Cela lui permet d’augmenter ses caractéristiques, sa force, sa taille et d’acquérir ainsi certaines propriétés avec leurs avantages et leurs défauts. Par exemple pour la glace, Knack est plus fort tant qu’il est à l’abri du soleil sinon il se mettra progressivement à fondre et sa puissance sera limitée dans le temps. Ce pouvoir fait de Knack une arme redoutable que les humains décident d’employer pour lutter contre leurs ennemis cependant il devient également l’objet de convoitise.

 Knac est un personnage plutôt sympathique dans la lignée de ses cousins  Crash Bandicoot, Sypro et Rachet & Clank autres créations de Mark Cerny. Alors pourquoi il y a t il eu un tel Knack bashing dans la presse video ludique. Tout d’abord il y’a la pression orchestrée par Sony. L’attente concernant la PS4 a tellement été poussée à son paroxysme que la sortie de Knack a eu l’effet d’un pétard mouillé.
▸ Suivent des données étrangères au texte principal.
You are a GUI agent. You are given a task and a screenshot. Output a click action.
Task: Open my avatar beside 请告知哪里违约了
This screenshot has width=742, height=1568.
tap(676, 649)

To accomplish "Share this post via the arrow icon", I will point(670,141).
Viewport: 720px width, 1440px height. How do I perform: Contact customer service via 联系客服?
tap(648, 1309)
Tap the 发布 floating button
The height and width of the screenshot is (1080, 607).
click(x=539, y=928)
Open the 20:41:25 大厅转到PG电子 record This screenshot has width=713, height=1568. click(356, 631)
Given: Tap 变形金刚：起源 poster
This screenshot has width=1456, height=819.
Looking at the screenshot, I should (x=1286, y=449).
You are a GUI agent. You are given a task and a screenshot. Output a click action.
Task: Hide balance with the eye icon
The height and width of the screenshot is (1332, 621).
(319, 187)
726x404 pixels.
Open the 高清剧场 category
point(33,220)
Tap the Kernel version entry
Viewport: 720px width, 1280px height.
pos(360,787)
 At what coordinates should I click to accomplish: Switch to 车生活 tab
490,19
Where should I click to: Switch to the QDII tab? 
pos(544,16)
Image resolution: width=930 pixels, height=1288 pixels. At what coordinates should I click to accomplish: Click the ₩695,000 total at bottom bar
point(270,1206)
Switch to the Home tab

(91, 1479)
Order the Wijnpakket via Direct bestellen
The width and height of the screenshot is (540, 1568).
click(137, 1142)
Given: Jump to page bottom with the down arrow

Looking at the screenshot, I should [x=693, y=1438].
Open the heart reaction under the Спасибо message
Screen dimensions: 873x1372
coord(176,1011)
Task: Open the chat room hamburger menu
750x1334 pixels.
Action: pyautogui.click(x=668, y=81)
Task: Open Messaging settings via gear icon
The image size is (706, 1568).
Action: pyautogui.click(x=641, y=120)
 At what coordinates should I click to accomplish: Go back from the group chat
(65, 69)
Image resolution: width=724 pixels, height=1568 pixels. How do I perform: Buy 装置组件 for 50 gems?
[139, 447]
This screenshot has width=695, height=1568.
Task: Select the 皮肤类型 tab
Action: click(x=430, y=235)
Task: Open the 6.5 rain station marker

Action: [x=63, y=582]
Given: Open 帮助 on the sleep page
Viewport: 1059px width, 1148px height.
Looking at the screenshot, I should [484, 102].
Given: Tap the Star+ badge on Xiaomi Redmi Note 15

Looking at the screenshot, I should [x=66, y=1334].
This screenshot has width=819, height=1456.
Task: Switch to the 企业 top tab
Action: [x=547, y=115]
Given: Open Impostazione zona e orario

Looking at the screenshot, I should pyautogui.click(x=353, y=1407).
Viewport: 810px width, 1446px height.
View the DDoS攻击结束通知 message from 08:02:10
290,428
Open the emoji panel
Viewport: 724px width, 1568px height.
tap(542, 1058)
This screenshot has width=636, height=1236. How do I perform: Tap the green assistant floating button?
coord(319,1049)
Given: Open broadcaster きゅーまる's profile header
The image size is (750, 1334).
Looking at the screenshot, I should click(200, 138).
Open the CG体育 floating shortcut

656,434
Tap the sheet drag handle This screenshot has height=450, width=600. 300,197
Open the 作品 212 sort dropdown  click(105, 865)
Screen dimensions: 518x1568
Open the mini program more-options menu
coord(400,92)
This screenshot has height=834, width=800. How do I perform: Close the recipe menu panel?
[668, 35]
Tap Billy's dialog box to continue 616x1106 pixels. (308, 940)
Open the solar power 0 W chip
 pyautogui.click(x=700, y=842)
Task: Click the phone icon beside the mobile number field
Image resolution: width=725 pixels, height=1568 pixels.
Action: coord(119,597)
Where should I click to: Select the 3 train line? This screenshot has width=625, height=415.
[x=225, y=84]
Ensuite, Sony a clairement voulu que son jeu soit considéré comme étant grand public et bien qu’il en ait l’air, il ne l’est pas du tout. En tant que gamer old school, j’ai retrouvé la difficulté de l’époque dans ce Knack. En se faisant toucher 2 ou 3 fois par les ennemis, Knack se disloque et vous devez recommencer la séquence. Ce procédé était beaucoup utilisé alors pour augmenter la durée de vie d’un jeu.

Le design sans être extraordinaire visuellement est tout à fait correct et hormi l’aspect particule il donne l’impression qu’il aurait très bien pu tourner sur PS3. Le bestiaire bien que varié n’est pas suffisamment diversifié. Les ennemis présents d’un chapitre à l’autre présentent bien trop de caractéristiques communes. Par exemple, les oiseaux des premiers chapitres font place par la suite à des chauve-chats (mi chat mi chauve souris) mais leurs attaques sont très similaires.

Enfin le gameplay est trop linéaire et dirigiste. Il n’est pas possible de gérer la camera par exemple.  La marge de manœuvre pour utiliser les facultés de Knack est bien trop faible. Heureusement il est possible de collecter des parties d’objets qui une fois reconstitués permettent de diversifier l’expérience.

Le cumul de ces erreurs de jeunesse est donc surprenant pour un jeu de lancement surtout quand on le compare à Killzone Shadowfall. Cela ne fait pas pour autant de Knack un mauvais titre. J’ai trouvé notamment que la musique d’intro et les effets sonores avaient un coté cinématographique agréable à l’oreille. Finalement je m’y suis laissé prendre et il m’a tout de même fallu une bonne dizaine d’heures pour le finir. Si vous êtes comme moi amateur de jeu de plateforme période âge d’or, ce serait tout de même dommage de passer à coté.